[[ TEXT, beginning ]]

Dwarkesh's blogging confuses me, because I am not sure if the message is free-associating, or, relaying information gathered.

ex. how this reads if it is free-associating: "shower thought: RL on LLMs is kinda just 'did it work or not?' and the answer is just 'yes or no', yes or no is a boolean, a boolean is 1 bit, then bring in information theory interpretation of that, therefore RL doesn't give nearly as much info as, like, a bunch of words in pretraining"

or

ex. how this reads if it is relaying information gathered: "A common problem across people at companies who speak honestly with me about the engineering side off the air is figuring out how to get more out of RL. The biggest wall currently is the cross product of RL training being slowww and lack of GPUs. More than one of them has shared with me that if you can crack the part where the model gets very little info out of one run, then the GPU problem goes away. You can't GPU your way out of how little info they get"

I am continuing to assume it is much more A than B, given your thorough sounding explanation and my prior that he's not shooting the shit about specific technical problems off-air with multiple grunts.

bugglebeetle|3 months ago

Dwarkesh has a CS degree, but zero academic training or real world experience in deep learning, so all of his blogging is just secondhand bullshitting to further siphon off a veneer of expertise from his podcast guests.

ACCount37|3 months ago

RL is very important - because while it's inefficient, and sucks at creating entirely new behaviors or features in LLMs, it excels at bringing existing features together and tuning them to perform well.

It's a bit like LLM glue. The glue isn't the main material - but it's the one that holds it all together.

DevelopingElk|3 months ago

RL before LLMs can very much learn new behaviors. Take a look at AlphaGo for that. It can also learn to drive in simulated environments. RL in LLMs is not learning the same way, so it can't create it's own behaviors.

macleginn|3 months ago

It is the same type of learning, fundamentally: increasing/decreasing token probabilities based on the left context. RL simply provides more training data from online sampling.

[[ TEXT, end ]]
[[ EXERCISE DATA, beginning ]]

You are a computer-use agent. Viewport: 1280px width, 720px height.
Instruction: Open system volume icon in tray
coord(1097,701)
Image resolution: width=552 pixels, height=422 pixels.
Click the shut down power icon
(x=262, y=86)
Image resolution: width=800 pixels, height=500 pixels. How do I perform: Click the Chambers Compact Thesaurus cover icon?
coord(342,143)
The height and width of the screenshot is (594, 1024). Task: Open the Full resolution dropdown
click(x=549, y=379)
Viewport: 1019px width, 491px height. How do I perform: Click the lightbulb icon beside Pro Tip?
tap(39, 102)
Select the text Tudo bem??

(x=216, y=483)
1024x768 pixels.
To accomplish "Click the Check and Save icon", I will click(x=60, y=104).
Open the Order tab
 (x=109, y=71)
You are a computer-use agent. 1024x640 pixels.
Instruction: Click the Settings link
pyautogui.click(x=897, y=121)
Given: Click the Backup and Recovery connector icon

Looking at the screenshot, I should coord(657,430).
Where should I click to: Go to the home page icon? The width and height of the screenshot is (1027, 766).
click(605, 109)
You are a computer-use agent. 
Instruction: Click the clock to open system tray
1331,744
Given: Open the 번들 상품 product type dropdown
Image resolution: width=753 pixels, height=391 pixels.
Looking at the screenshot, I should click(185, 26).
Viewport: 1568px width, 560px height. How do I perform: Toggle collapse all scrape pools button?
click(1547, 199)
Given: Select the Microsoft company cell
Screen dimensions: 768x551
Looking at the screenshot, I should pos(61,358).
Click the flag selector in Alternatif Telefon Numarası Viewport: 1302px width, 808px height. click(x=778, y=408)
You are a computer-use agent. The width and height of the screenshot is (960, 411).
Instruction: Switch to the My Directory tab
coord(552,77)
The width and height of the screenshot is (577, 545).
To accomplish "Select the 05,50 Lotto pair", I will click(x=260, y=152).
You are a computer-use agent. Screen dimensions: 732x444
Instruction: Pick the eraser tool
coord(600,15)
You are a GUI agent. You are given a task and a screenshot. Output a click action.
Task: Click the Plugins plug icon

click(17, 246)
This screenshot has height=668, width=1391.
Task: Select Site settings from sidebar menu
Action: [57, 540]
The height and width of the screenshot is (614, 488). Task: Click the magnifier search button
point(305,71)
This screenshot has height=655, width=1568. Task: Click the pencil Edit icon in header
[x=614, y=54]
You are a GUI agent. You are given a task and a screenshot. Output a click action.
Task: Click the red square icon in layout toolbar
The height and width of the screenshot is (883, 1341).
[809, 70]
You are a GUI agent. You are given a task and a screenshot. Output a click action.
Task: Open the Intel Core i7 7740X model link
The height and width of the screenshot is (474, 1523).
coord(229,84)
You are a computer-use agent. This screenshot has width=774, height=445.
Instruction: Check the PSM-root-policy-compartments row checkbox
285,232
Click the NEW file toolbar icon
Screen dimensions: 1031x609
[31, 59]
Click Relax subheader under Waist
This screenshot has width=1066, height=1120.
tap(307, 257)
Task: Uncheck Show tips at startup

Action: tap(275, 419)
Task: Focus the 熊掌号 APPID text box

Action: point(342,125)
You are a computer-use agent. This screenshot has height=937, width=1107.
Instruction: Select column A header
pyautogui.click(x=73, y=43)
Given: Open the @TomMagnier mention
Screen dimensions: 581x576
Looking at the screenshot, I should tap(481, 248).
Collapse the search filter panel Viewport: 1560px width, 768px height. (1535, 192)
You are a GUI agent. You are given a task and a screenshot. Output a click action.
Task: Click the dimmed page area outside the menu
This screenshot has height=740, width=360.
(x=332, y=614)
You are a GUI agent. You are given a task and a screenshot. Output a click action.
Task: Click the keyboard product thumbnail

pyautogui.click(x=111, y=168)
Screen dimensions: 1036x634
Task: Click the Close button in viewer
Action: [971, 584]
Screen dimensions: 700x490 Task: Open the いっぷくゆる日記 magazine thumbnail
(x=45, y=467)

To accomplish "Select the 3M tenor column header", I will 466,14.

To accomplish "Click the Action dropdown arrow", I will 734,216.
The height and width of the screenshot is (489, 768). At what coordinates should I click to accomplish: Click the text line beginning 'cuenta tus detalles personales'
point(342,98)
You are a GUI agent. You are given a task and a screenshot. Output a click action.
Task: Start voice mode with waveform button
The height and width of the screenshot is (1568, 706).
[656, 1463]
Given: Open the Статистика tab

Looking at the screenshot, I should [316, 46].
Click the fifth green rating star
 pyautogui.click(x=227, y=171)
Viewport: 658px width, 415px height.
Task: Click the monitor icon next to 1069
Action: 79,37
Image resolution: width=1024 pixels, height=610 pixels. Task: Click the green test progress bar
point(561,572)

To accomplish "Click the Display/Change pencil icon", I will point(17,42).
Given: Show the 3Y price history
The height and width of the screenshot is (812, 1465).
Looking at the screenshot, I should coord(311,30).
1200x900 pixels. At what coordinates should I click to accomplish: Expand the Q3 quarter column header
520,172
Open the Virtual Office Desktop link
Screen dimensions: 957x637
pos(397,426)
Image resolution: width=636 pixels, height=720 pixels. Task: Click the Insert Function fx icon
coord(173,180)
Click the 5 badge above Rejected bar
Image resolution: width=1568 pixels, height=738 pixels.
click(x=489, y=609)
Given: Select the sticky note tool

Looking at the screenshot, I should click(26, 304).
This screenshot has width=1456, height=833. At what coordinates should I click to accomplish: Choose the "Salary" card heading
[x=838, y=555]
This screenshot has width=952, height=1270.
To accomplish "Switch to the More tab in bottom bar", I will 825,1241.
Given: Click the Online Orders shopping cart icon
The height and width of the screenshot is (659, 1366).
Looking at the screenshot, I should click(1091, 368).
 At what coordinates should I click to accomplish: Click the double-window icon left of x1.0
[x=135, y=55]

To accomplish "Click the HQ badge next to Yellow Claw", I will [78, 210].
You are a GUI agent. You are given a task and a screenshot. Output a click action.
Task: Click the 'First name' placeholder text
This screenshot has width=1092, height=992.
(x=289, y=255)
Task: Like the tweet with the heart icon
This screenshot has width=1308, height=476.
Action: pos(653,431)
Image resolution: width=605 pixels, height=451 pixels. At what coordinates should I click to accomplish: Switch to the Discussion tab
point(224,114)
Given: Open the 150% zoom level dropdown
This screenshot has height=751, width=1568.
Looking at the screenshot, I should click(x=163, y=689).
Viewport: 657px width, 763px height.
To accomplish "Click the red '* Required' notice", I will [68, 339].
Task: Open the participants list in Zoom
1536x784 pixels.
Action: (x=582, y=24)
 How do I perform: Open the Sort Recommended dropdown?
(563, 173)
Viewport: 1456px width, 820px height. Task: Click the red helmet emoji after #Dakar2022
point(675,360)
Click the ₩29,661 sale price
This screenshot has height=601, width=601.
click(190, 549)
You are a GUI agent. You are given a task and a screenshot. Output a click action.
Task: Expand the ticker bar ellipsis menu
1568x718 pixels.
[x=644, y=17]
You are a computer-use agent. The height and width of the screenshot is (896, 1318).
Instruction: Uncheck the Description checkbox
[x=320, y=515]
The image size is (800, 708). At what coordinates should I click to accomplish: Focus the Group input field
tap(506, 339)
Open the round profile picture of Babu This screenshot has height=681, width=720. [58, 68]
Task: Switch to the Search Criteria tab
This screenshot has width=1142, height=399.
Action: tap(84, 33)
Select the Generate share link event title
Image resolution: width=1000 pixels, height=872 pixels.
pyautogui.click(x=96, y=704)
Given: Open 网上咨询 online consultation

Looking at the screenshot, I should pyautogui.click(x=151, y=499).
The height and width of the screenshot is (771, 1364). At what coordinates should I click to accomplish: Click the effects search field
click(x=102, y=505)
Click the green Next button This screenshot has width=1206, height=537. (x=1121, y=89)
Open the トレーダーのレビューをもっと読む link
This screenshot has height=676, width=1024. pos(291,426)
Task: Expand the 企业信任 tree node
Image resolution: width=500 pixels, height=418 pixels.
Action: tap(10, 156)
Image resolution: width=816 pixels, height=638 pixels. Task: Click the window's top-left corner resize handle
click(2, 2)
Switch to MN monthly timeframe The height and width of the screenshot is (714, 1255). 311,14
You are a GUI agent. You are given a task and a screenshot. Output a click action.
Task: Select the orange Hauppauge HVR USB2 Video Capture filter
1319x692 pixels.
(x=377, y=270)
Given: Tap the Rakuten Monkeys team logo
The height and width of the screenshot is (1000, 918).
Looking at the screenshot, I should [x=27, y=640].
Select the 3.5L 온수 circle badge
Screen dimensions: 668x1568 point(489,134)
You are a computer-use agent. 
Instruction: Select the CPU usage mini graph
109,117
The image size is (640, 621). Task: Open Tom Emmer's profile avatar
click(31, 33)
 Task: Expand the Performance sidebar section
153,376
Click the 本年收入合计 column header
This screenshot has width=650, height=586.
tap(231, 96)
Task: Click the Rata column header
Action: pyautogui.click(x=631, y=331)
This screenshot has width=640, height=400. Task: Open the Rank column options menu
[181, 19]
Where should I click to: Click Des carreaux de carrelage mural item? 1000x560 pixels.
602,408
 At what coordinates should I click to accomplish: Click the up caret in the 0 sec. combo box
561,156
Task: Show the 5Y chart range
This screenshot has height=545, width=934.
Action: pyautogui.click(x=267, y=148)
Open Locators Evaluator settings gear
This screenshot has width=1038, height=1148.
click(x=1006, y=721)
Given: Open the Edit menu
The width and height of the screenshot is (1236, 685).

[[ EXERCISE DATA, end ]]

> [WHAT THIS TASK INVOLVES]: Copy out everything in the discussion of reinforcement learning from "DevelopingElk|3 months ago" down to "it's own behaviors.".

> [REPLY]:
DevelopingElk|3 months ago

RL before LLMs can very much learn new behaviors. Take a look at AlphaGo for that. It can also learn to drive in simulated environments. RL in LLMs is not learning the same way, so it can't create it's own behaviors.